Task details: Give an exact reproduction of the lines from the one with "Task: Click the" to the final line of the entries below, both ends included, and omit the pictures.

====

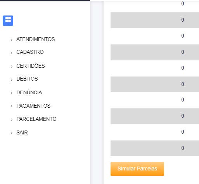The image size is (199, 184).
Task: Expand the PAGAMENTOS chevron arrow
Action: [12, 106]
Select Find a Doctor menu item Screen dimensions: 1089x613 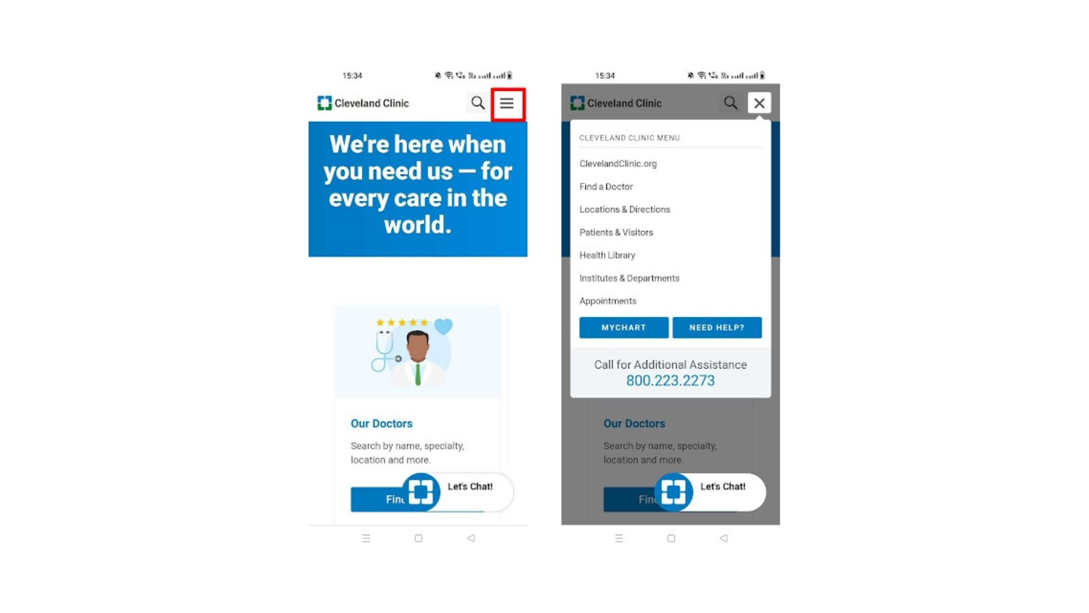606,186
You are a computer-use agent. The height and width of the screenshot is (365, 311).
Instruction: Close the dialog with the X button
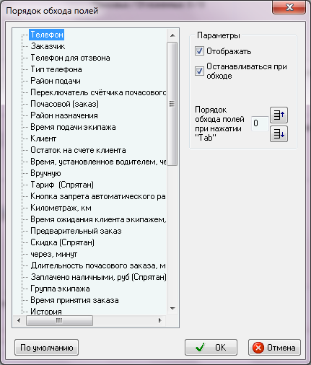289,8
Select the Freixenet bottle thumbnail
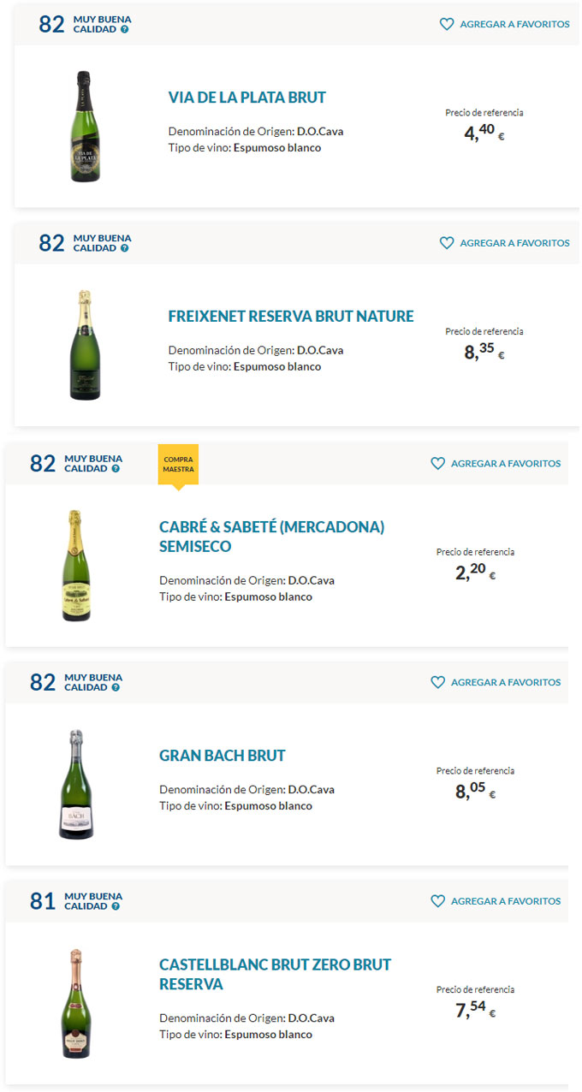The width and height of the screenshot is (582, 1092). click(85, 345)
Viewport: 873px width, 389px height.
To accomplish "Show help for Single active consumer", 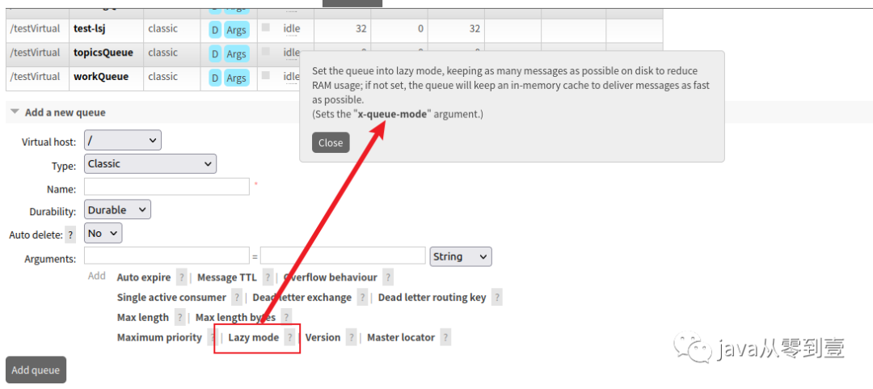I will click(237, 298).
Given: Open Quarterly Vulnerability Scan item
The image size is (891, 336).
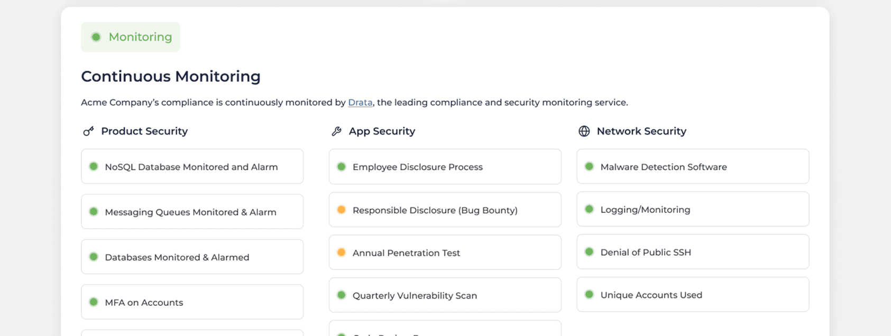Looking at the screenshot, I should [x=445, y=295].
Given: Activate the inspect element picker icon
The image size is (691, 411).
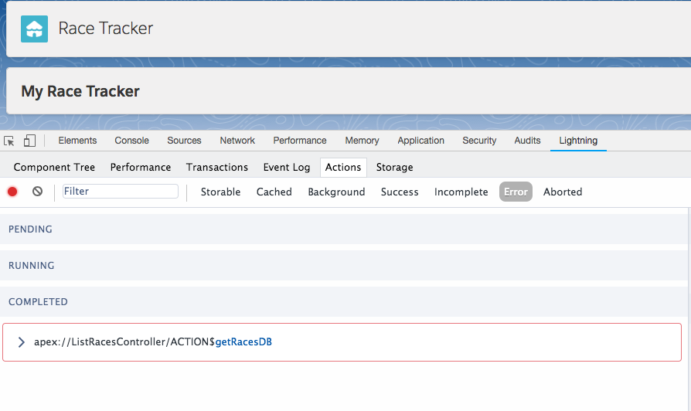Looking at the screenshot, I should click(9, 141).
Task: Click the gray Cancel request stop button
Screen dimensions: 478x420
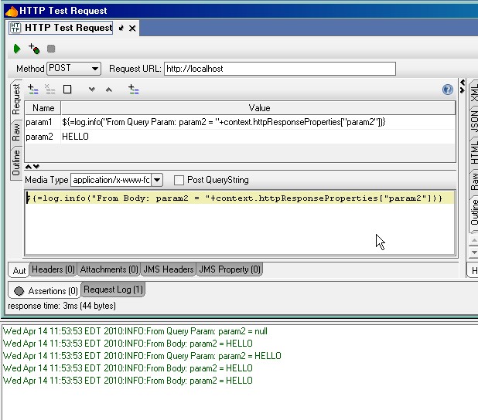Action: pos(51,49)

====

Response to this exercise:
Task: Click the gray Cancel request stop button
Screen dimensions: 478x420
Action: pos(51,49)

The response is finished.